The first measurement is always significantly higher and is ignored for the average, I already mentioned that. If you look at the other measurements however— the times were pretty close to the reference value (as expected), and then something changed and the numbers got 200 ms higher. Had this happened at the beginning of the test run, this would have increased the extension’s score on Windows 7 by 35%! Even if the measurements on all other platforms were correct (Fedora’s wasn’t), it would translate into 9% more in the overall score. In fact, I suspect that this is exactly what happened to the add-on that has been tested right after it.

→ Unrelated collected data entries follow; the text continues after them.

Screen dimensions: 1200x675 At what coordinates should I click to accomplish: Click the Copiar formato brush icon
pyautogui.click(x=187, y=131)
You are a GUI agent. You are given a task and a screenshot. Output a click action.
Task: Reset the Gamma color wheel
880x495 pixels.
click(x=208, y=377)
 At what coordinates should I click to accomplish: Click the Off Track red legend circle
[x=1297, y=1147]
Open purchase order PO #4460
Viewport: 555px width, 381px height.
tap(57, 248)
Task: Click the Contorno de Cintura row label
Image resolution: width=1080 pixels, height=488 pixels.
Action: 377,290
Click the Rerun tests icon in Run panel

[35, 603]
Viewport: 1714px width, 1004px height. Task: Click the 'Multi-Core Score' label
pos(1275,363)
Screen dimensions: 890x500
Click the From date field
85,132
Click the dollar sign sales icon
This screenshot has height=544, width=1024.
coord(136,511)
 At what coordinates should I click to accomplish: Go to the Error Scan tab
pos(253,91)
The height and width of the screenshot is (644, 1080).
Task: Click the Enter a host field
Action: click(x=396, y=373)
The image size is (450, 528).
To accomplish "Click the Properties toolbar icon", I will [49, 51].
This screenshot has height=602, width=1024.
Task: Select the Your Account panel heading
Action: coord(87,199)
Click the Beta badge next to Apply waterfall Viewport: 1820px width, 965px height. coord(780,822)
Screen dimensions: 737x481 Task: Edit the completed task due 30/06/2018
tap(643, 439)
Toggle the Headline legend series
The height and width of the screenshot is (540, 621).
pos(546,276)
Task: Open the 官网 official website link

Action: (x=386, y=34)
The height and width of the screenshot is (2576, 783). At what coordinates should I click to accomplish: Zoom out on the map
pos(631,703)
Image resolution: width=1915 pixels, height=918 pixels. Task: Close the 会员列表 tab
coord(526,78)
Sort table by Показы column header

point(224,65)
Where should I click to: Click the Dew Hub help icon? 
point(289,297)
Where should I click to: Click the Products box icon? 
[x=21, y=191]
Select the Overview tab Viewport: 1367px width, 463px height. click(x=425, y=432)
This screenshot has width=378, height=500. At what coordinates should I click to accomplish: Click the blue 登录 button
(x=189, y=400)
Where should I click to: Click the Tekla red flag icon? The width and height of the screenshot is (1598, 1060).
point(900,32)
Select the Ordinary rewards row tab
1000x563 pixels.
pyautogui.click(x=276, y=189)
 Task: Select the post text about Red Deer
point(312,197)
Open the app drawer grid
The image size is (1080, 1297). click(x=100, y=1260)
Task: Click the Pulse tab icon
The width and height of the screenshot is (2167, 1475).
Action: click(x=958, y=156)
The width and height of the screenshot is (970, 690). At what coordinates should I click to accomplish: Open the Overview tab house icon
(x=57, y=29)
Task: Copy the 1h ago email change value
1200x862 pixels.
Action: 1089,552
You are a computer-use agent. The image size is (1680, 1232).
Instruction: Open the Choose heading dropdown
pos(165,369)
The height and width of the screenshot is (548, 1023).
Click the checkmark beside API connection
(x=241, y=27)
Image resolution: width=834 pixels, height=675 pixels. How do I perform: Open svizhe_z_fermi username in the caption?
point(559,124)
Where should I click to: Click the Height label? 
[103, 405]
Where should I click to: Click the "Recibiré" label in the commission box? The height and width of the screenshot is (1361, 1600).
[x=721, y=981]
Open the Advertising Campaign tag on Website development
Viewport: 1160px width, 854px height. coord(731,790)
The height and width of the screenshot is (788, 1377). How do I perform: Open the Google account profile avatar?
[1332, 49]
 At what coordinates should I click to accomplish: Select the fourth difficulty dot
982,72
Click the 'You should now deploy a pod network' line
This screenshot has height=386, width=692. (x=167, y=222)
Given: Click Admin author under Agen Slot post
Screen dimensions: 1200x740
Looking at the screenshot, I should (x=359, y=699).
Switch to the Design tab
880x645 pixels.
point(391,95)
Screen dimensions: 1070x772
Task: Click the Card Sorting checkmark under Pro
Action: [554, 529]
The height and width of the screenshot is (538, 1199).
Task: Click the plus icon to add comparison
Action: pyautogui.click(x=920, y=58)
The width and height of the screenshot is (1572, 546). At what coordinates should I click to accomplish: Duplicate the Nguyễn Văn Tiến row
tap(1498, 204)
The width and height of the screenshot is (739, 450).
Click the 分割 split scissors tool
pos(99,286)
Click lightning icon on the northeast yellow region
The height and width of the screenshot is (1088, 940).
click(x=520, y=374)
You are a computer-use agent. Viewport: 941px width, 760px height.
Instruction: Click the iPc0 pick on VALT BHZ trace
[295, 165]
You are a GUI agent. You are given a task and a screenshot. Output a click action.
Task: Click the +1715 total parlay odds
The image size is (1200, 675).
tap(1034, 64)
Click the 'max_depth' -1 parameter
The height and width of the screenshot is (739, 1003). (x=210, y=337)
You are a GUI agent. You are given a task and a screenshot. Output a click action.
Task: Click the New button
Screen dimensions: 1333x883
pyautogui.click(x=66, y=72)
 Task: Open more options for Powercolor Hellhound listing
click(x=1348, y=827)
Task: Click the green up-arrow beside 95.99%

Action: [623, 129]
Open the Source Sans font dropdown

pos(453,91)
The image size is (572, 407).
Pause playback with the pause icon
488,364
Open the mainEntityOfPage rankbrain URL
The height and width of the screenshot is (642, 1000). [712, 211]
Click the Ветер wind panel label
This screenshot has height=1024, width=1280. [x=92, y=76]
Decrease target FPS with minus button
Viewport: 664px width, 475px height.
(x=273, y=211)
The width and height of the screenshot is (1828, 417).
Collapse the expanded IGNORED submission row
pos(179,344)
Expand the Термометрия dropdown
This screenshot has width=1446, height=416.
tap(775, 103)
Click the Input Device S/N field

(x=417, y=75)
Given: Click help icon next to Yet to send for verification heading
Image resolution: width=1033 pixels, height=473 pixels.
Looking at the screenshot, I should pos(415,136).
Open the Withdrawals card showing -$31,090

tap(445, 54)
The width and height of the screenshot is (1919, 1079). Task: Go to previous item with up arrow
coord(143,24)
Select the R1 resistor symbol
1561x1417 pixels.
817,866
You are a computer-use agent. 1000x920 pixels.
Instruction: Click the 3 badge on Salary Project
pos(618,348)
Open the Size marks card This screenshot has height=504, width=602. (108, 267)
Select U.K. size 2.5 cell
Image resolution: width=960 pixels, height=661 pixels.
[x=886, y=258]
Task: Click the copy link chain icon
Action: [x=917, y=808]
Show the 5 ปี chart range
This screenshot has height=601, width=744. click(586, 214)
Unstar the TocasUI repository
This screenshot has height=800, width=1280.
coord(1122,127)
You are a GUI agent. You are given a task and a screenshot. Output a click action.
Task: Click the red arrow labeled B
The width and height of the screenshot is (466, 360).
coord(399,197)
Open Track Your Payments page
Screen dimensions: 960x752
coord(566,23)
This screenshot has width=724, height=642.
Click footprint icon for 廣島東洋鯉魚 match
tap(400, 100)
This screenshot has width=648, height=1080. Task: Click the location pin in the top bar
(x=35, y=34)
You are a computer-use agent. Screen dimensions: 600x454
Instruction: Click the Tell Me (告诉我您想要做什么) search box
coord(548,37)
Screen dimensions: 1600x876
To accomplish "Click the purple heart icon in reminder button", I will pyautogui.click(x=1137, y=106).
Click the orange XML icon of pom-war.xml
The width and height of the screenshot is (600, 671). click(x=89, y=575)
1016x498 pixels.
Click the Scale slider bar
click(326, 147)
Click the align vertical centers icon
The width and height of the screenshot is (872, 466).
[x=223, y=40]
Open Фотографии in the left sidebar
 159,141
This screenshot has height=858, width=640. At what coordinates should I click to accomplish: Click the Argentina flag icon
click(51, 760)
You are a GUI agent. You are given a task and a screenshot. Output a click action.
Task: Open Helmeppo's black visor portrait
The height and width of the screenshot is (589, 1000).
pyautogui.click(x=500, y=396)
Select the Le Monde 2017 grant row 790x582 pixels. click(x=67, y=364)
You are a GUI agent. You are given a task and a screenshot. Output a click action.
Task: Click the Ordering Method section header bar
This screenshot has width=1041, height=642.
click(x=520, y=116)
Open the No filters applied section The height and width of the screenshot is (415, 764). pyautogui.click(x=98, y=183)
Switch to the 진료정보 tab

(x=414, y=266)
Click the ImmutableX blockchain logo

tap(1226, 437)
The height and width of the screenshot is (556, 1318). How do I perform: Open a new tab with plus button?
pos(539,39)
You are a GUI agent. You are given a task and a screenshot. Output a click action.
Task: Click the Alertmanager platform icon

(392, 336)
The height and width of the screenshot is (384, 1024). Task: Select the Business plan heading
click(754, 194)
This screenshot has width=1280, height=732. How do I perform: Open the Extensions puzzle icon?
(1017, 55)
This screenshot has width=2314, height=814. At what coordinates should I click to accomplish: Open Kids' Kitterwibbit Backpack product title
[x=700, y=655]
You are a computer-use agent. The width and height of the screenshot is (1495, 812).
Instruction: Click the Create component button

Nils Maier thinks that such fluctuations have something to do with other jobs running on the same machine, particularly ones doing heavy I/O. I am no expert on this, so I can neither agree nor disagree. Dear AMO, please clear this up before you start stigmatizing add-ons as “slow”.

Update: I looked into the results of the other add-ons tested on the same machine (talos-r3-w7-020). Both the add-on tested before Read It Later (Flagfox) and the one tested after it (SimilarWeb) show the same irregularities — the individual measurements were first pretty close to the test results from the previous week and became significantly higher towards the end of the test. This brought Flagfox 14% more on Windows 7 (4% more in the overall score) and SimilarWeb got 8% more (2% more in the overall score). In case of SimilarWeb these 2% were enough to push it into the list of Top 10 worst offenders.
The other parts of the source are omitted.